He was born at New Deer in Aberdeenshire into a Congregationalist family.

By 1828 he was an established architect in Aberdeen living at Park Cottage on Broadford. He also started operating as a building contractor, and in this capacity was one of the city's largest employers, employing over 150 men. In 1836 he was appointed agent for the repair and maintenance of the Duke of Sutherland's estates undertaking, design, engineering and construction tasks.

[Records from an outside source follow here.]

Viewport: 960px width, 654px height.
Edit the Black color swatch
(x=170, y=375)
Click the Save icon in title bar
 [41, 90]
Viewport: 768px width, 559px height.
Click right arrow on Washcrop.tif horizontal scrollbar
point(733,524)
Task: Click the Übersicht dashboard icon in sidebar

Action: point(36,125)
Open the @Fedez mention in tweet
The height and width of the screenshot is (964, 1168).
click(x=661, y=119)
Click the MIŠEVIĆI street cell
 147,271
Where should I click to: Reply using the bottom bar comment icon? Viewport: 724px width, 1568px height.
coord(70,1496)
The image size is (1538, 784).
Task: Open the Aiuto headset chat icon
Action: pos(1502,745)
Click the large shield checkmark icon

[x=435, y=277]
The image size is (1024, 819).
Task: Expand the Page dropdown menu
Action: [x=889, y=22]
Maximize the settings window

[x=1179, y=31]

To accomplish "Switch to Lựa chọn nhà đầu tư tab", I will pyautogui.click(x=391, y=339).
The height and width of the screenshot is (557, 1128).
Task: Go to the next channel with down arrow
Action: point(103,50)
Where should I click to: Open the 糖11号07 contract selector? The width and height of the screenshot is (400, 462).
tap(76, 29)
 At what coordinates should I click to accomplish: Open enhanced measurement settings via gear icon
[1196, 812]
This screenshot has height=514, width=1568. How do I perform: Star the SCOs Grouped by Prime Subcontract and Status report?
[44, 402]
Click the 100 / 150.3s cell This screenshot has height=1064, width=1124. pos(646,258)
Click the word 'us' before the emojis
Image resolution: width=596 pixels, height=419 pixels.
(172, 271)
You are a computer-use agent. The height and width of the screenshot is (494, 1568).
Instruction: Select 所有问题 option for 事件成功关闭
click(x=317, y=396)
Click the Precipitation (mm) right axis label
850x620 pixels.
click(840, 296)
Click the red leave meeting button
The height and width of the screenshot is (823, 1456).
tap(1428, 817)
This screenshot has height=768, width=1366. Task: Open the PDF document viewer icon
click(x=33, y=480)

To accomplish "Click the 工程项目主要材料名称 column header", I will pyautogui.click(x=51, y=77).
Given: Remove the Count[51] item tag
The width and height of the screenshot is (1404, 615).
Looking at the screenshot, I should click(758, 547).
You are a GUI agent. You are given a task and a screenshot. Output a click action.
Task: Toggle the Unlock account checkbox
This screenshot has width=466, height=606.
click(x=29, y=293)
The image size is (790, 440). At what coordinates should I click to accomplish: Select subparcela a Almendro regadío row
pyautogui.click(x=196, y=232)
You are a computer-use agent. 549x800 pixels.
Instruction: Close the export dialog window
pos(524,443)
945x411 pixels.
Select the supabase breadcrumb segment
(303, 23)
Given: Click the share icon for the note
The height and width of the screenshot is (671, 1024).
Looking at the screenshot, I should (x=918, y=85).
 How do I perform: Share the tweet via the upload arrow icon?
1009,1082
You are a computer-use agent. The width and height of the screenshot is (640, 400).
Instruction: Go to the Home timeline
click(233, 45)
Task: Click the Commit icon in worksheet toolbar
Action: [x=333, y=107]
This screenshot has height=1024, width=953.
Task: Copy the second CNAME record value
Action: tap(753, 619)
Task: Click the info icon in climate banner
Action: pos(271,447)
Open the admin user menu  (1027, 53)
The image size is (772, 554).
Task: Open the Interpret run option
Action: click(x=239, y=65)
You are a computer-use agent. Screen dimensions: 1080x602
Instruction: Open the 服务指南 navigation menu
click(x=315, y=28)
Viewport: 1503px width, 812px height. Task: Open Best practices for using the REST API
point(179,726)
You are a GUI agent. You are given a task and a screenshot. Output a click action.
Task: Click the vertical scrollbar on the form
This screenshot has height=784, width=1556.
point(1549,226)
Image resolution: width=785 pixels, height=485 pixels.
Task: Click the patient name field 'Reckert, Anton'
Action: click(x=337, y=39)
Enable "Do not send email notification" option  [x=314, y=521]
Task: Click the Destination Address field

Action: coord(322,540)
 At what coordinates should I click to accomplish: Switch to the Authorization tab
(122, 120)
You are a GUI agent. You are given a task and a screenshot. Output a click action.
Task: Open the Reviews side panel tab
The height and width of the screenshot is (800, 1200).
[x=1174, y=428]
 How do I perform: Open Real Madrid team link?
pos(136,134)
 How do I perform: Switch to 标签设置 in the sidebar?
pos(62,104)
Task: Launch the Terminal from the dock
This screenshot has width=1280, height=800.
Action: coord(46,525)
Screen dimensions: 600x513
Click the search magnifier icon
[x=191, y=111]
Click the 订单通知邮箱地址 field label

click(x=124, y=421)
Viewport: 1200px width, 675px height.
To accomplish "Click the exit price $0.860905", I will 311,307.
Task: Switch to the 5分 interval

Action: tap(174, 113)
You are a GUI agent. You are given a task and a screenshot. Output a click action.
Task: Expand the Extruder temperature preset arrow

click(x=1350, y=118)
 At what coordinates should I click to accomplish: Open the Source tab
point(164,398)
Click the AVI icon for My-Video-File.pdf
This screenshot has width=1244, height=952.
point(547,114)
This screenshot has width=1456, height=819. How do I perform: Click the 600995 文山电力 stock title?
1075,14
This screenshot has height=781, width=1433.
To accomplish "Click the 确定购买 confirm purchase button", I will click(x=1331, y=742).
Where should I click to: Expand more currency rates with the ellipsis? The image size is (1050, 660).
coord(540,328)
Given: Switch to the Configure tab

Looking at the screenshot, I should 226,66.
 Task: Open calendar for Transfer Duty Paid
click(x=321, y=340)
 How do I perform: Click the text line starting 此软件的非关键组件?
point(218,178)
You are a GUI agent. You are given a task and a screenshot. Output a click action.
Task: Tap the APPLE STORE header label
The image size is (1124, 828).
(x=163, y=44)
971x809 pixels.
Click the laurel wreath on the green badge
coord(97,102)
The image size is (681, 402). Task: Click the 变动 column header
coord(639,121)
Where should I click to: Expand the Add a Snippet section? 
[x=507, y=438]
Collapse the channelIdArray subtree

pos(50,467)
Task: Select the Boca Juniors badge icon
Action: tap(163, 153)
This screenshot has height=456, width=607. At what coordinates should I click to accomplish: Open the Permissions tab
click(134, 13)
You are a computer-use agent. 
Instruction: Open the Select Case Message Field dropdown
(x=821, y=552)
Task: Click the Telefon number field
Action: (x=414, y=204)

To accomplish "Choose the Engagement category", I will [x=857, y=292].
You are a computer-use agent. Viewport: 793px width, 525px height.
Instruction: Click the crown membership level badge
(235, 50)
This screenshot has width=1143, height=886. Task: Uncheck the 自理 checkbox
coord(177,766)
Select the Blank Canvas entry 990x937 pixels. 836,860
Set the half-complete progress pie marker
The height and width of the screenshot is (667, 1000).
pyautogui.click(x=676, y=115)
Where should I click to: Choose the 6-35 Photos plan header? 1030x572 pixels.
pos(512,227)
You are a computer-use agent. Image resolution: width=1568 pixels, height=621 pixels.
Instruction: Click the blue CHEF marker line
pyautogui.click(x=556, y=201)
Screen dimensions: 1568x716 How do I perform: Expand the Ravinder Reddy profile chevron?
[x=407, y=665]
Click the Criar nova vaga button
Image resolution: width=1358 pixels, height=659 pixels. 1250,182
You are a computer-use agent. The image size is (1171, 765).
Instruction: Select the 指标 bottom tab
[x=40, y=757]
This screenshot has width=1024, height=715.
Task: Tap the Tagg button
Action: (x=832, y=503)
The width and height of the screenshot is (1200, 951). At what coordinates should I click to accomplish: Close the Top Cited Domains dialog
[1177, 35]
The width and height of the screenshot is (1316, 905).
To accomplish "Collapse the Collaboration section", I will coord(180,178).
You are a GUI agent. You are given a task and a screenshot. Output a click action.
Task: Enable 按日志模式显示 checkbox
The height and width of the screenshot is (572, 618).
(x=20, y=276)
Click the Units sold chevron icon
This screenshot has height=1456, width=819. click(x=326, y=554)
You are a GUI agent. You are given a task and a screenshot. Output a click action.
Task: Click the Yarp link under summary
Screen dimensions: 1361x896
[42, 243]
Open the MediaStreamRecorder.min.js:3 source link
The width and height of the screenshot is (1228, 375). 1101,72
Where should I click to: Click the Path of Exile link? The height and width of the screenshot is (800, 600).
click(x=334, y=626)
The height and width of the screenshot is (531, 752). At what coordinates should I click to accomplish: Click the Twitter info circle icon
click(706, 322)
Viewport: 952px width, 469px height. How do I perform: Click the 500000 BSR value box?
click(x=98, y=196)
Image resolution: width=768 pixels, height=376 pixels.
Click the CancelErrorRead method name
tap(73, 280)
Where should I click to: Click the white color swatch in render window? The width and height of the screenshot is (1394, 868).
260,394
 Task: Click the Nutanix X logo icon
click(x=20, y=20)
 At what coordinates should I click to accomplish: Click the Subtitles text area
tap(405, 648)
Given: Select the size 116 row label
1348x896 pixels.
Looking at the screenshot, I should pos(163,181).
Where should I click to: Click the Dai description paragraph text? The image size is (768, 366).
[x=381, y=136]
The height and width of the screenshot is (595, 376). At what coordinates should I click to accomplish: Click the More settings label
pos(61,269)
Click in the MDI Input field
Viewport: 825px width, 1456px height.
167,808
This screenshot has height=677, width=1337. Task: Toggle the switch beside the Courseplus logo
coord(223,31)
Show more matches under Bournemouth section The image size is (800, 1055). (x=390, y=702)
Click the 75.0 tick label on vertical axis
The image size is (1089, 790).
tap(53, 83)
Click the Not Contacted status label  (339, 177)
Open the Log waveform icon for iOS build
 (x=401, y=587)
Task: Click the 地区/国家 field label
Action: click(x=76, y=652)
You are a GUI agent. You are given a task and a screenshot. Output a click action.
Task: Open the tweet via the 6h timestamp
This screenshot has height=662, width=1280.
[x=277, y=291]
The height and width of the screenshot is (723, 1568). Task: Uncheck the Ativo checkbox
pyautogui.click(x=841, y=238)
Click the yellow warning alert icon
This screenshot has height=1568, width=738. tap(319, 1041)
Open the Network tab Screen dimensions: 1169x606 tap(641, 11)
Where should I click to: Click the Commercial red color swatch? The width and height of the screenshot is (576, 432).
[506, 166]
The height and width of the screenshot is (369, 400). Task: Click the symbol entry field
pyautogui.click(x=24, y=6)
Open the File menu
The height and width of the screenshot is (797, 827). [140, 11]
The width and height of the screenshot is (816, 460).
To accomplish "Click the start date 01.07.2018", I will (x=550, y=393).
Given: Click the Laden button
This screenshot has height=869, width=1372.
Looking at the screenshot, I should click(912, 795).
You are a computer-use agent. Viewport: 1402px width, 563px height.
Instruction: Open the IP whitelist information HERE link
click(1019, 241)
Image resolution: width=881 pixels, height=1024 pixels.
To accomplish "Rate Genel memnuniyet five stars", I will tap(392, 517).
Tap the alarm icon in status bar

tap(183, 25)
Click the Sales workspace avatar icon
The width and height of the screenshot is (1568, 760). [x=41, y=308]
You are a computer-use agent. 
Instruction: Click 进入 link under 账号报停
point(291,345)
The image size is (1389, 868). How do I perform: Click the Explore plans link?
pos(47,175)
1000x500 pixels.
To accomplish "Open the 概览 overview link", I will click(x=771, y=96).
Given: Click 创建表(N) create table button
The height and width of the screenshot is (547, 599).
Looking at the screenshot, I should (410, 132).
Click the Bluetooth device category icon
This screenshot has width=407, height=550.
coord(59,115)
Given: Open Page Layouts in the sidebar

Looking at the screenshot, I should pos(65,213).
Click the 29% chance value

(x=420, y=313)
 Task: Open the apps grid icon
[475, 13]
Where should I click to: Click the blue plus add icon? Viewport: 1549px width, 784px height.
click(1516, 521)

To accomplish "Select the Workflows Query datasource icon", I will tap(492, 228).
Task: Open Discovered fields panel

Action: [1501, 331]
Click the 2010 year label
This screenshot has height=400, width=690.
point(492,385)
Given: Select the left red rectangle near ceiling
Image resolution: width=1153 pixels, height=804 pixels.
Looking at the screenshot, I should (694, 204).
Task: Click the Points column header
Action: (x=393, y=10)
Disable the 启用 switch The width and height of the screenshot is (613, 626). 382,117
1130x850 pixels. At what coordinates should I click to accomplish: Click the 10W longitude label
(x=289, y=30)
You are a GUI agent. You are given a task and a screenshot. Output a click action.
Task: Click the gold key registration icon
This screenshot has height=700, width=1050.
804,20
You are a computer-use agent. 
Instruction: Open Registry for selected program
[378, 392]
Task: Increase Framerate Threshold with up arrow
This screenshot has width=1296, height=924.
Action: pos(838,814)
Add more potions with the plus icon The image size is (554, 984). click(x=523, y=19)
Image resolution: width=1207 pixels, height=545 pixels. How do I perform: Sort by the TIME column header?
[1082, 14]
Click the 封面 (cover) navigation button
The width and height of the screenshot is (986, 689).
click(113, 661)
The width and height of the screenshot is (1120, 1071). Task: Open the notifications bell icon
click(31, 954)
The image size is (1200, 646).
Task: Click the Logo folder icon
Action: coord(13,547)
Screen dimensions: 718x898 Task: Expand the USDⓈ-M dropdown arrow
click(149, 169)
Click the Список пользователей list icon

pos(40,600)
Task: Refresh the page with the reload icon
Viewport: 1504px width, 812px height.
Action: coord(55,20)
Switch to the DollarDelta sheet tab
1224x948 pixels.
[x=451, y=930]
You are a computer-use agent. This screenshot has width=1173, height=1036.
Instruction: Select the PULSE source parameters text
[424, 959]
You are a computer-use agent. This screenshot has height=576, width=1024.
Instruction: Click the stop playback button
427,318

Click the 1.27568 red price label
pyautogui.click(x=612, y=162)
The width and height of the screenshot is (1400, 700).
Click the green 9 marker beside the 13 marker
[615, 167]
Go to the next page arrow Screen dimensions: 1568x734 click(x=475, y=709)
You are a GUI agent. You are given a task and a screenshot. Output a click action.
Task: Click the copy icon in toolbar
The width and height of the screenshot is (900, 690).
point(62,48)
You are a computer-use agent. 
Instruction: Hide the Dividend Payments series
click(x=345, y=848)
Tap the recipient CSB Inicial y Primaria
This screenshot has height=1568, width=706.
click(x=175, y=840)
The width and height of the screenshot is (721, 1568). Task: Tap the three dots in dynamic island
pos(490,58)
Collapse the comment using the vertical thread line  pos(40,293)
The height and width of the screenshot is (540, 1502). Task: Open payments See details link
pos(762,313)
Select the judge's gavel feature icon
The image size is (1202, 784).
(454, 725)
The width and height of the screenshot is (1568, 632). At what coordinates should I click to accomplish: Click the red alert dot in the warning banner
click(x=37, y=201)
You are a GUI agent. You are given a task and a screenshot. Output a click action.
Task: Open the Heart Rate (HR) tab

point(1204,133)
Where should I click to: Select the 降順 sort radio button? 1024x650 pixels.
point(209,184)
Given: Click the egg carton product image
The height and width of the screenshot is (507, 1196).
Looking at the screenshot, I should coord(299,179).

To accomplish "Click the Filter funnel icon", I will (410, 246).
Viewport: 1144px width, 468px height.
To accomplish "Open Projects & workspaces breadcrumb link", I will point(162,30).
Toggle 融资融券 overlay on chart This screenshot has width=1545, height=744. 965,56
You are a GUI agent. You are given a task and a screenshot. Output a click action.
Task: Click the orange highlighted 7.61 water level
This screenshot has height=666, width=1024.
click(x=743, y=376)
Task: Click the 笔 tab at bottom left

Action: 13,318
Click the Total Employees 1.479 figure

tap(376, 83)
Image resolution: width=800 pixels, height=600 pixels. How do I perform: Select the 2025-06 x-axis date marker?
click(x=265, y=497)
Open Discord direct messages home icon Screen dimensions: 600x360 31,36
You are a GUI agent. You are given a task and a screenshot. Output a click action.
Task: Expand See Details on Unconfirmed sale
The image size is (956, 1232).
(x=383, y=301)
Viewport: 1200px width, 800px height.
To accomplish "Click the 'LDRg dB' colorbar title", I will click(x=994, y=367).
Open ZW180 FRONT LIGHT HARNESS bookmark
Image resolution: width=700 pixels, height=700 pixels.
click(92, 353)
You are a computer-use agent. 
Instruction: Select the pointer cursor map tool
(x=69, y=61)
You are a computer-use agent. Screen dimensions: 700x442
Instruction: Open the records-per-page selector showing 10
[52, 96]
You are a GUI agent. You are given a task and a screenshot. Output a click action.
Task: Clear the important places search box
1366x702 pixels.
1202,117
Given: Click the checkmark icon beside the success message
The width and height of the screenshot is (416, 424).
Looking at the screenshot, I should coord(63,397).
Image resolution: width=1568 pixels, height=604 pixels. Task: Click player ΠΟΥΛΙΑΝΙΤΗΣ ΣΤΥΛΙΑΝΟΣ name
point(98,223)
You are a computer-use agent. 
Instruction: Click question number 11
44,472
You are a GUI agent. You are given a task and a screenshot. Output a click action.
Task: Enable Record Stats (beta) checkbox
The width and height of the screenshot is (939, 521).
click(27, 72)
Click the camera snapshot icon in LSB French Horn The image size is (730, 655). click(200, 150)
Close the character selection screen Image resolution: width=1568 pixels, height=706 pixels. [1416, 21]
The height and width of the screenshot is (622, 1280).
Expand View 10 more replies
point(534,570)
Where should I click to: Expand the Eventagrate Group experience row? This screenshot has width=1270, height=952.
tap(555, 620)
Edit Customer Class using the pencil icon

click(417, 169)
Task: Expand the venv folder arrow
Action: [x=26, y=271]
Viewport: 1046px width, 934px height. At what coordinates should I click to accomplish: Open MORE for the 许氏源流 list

In 1838 he formed a new company: McDonald & Leslie, based in Dornoch, having merged with granite sculptors Alexander NcDonald & Co. His work began to gravitate mainly to Aberdeen and in 1850 he opened an office at 8 Golden Square. In 1853 he dissolved the partnership with McDonald and began to concentrate on Aberdeen affairs, becoming a town councillor around this time.

In 1866 he privately financed the building of Woodside Congregational Church (now Church of Scotland).

From 1868 his business address was 123 Union Street, Aberdeen.

He was elected Lord Provost of Aberdeen in 1869 being succeeded in 1874 by George Jamieson.

Around 1872 he remodelled Nethermuir House in New Deer as his home. The house bears a lintel of 1595 but was largely built around 1803. It is now ruinous but is a listed building.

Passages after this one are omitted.